STATED GOAL A:
In the listing, rewrite the lines from the one containing "Viewport: 1637px width, 981px" through the end of the listing, replacing "Viewport" with "Display" and leaving everything else unchanged.
>> Start READING TEXT
# Fosters Lager -v- Crown Lager



## deebee (10/4/07)

Yesterday a few brewing mates participated in a triangular taste test featuring Gods own Fosters Lager (retail $44/carton) and Australias finest premium beer, Crown Lager (retail $58/carton). I thought I would post the results here.

Each brewer was presented with three cups, one containing either Fosters or Crown and the other two cups containing the other beer. The test was blind so no-one knew which cup contained which beer or which cups contained the two identical beers. And each taster got a different mix so one might have two Fosters and another might have two Crownies. Lucky devils. The idea was to pick which cups contained the same beer and whether one was preferable to the other.

I did prepare scoring sheets with room for comments, but we were all kinda full by the time we got to this taste test (there were some good beers to be drunk as well) and they pretty much went by the wayside, a few indecipherable scribbles being scratched on a couple of sheets. The general consensus was that these beers were very similar to the point of being almost indistinguishable. Most tasters could tell the beers apart, but mainly by differences in appearance and aroma rather than flavour.

Adjectives used for flavour applied to both beers: grainy, bready, metallic, mild, subdued, bland. Fosters aroma was described as: lacking and bland. Crown aroma was described as bland shit but fruity. I particularly liked that description. One brewer found a difference in mouthfeel with Fosters having a bit more body than Crown.

Conclusion: these beers taste the same. Crown has a pinch more fruit on the nose, is possibly lighter-bodied and has bigger bubbles. I think most people kind of expected this result so its not exactly scientific, especially since all tasters knew which two beers were involved. But everyone approached it with sincerity and I trust the palates of those involved. It would be interesting to repeat the test with a few average Crown lager drinkers and not tell them which beers were involved.


----------



## FazerPete (10/4/07)
>> End READING TEXT
STATED GOAL B:
Write a continuation of the forum thread about the Fosters versus Crown Lager taste test, beginning right after its last line.
>> Start LISTING
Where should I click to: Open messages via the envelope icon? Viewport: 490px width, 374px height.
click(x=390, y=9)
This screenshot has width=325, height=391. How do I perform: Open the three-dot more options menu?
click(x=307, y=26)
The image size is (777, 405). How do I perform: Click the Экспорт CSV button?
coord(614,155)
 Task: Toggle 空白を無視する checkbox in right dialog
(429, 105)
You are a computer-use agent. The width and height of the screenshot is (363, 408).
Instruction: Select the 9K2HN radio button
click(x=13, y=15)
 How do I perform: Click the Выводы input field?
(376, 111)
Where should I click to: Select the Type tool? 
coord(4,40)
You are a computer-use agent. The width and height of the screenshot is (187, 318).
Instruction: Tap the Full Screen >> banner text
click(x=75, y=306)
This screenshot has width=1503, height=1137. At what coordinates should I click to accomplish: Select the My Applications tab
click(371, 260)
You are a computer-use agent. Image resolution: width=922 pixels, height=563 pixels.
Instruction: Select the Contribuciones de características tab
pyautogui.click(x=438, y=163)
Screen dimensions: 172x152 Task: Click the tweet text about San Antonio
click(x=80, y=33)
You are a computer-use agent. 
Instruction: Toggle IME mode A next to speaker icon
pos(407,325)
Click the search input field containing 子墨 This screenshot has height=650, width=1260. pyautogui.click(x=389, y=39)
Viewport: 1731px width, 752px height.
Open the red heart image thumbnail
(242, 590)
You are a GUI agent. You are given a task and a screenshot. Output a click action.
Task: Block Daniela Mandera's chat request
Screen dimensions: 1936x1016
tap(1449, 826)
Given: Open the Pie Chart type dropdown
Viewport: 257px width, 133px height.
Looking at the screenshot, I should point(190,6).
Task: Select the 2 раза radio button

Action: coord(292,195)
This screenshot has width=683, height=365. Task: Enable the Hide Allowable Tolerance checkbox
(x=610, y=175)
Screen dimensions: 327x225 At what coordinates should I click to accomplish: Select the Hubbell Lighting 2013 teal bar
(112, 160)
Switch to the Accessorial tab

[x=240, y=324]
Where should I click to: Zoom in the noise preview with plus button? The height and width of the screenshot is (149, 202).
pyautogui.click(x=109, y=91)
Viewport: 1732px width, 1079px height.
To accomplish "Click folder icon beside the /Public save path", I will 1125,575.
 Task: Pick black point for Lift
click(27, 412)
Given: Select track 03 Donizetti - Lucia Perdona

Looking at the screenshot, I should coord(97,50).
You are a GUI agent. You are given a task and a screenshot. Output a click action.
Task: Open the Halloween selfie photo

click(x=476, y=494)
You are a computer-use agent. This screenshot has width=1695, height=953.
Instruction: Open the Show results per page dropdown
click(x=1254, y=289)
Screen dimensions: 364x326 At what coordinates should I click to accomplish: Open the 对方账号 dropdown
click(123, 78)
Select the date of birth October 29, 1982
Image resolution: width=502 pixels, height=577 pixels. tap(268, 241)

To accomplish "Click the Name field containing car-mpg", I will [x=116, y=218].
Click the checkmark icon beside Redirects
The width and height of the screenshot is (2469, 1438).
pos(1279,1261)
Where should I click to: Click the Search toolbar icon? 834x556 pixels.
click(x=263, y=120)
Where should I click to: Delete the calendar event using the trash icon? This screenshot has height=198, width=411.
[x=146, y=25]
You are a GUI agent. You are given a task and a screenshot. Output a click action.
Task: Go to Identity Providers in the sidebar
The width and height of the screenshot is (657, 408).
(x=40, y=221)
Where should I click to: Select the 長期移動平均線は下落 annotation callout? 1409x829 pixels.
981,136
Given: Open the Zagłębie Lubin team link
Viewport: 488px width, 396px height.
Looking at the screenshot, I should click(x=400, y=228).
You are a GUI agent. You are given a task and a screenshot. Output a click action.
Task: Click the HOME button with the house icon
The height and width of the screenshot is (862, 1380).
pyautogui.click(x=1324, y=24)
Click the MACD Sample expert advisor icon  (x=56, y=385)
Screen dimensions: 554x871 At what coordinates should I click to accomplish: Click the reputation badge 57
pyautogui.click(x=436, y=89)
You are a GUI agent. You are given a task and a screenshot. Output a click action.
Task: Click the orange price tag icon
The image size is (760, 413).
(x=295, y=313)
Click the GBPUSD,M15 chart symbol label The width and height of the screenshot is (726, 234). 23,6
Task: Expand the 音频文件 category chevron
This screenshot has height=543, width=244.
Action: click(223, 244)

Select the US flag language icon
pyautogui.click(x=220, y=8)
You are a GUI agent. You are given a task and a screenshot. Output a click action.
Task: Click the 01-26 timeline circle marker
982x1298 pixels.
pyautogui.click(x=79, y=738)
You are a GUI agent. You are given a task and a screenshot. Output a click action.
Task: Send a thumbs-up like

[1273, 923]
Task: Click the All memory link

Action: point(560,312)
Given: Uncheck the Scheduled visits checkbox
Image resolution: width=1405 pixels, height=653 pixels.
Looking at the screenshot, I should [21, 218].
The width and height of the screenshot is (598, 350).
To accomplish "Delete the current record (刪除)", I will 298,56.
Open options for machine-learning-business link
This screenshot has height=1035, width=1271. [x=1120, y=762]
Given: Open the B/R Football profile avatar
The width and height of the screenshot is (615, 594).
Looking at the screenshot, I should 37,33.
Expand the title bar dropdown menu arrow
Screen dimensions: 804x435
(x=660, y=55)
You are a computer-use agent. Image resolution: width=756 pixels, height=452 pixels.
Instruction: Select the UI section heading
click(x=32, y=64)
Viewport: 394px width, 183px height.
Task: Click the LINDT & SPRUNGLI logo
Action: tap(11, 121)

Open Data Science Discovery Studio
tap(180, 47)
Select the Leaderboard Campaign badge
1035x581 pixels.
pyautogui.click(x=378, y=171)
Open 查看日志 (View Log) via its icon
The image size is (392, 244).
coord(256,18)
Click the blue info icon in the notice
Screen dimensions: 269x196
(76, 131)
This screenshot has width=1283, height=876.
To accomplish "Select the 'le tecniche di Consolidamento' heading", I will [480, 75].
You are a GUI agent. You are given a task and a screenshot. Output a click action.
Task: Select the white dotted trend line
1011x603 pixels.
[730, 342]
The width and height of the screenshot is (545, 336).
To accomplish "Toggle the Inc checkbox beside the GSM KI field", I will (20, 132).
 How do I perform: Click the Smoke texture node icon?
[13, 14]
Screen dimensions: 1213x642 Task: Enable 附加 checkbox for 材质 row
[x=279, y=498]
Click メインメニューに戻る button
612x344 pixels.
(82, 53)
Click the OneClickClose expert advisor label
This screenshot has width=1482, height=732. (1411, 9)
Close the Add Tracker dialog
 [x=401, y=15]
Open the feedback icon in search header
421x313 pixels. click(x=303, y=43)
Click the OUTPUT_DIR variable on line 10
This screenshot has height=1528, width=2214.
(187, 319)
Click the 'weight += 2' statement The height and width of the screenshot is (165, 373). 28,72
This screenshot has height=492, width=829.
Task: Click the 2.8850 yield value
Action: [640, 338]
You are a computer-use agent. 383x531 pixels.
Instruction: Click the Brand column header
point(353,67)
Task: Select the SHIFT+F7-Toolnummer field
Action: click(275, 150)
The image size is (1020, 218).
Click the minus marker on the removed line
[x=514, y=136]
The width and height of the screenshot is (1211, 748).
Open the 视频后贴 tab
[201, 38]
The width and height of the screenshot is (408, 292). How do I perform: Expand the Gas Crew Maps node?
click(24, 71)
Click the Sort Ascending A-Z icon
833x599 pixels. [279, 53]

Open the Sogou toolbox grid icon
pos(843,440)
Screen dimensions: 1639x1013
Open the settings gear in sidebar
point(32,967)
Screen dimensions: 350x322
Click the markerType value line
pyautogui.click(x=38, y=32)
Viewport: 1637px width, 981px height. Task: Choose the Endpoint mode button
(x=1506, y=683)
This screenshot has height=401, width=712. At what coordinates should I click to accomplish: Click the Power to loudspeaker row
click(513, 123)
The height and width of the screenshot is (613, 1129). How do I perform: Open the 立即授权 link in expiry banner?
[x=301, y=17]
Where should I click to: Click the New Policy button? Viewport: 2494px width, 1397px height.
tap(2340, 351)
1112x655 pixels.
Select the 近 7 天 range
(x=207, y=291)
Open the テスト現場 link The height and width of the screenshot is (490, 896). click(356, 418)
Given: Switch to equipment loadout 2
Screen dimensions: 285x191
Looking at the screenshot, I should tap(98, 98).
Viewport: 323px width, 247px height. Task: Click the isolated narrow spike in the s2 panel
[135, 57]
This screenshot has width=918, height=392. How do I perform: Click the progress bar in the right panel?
>> End LISTING
EXERCISE OUTPUT A:
Display: 1637px width, 981px height. Task: Choose the Endpoint mode button
(x=1506, y=683)
This screenshot has height=401, width=712. At what coordinates should I click to accomplish: Click the Power to loudspeaker row
click(513, 123)
The height and width of the screenshot is (613, 1129). How do I perform: Open the 立即授权 link in expiry banner?
[x=301, y=17]
Where should I click to: Click the New Policy button? Display: 2494px width, 1397px height.
tap(2340, 351)
1112x655 pixels.
Select the 近 7 天 range
(x=207, y=291)
Open the テスト現場 link The height and width of the screenshot is (490, 896). click(356, 418)
Given: Switch to equipment loadout 2
Screen dimensions: 285x191
Looking at the screenshot, I should tap(98, 98).
Display: 323px width, 247px height. Task: Click the isolated narrow spike in the s2 panel
[135, 57]
This screenshot has width=918, height=392. How do I perform: Click the progress bar in the right panel?

EXERCISE OUTPUT B:
I'm assuming that your tongue is firmly planted in your cheek there deebee. :blink: 

I've actually done something similar years ago before I started brewing. I used to play golf once a week with a bunch of blokes and one of them would always have a Moosehead at an exhorbitant premium whilst the rest of us would have something local (usually Coopers). One day we challenged him that he couldn't pick it in a blind tasting and the challenge was on. We had 7 beers lined up that all looked about the same and the 7 of us were supposed to identify them (we were shown the empty stubbies). I won the challenge with a score of 4 and that was mainly blind luck. The funniest thing though was the Moosehead bloke couldn't pick it even though he'd been drinking it 5 minutes before. He still insisted on buying it after that though so there's no getting through to some people.


----------



## Weizguy (10/4/07)

_*Fosters Lager -v- Crown Lager?*_

*I was hoping that it was a fight to the death! * :beerbang: 

I'm sure it was mentioned on this forum that Crown is bottled from the better batches of Foster's.

Who's crying now? Prob anyone who drinks either of these bland Oz lagers.

Seth's 2 cents


----------



## tangent (10/4/07)

i read that the Crownie is lagered for a little longer, although i think the extra price is for the extra fancy glue under the label.


----------



## Kingy (10/4/07)

i hate crownies.... but its funny how i always end up with a carton from someone who thinks there buying me the top of the range beer. 

and i say yea thanks mate (and think to myself, geez i cant even force that shit down)


----------



## lucas (10/4/07)

wtf, crownies cost how much now?!?! My god, that's just silly to spend that much money on shitty beer


----------



## randyrob (10/4/07)

tangent said:


> although i think the extra price is for the extra fancy glue under the label.



haha rofl... they are one of the worst labels to remove if u want to re-use em for homebrew arent they?

"get off, get off!!! i'm putting decent beer in you now!"

Rob.


----------



## discoloop (10/4/07)

I've done something similar with a bunch of mates and a several middies of VB and New. I swore black and blue I could tell them apart. Alas, it appears I could not. Once again getting it right was just down to blind luck.

Retried the experiment out of the bottle at a later stage. It was easier to tell them apart, but only just!


----------



## randyrob (10/4/07)

Next up, Corona vs Cat Piss


----------



## tangent (10/4/07)

i always love the guy in the suit in a restaurant waving a crownie around like beer bling
"look everyone, i just got shafted on a beer and i'm loving it! next up, a stale corona with some lemon! they're the most expensive beers on the list so i am therefore successful and happy"

always makes me laugh my arse off


----------



## Tyred (10/4/07)

I seem to recall reading somewhere that in blind tests most people couldn't tell the difference between similar types of beers, even to the point of not being able to identify 'their favourite brand' of beer.


----------



## ben_sa (10/4/07)

crownies are actually cheaper than coopers in Adelaide atm, $38.99 for crownies, and coopers full price is $41.50 (the most expensive ive EVER seen)

BJ


----------



## tangent (10/4/07)

pah! i missed the 2xCPA's for $70 but just bought one not-on-special for $39 (down to 2 kegs of a batch i'm not fond of)
I recently saw CSA for $40 as well.
Crownies could be $10 a carton and only then would I buy them as Xmas presents for idiots.


----------



## jupiter (10/4/07)

ah, crown lagers. the taste of VB without the working class overtones.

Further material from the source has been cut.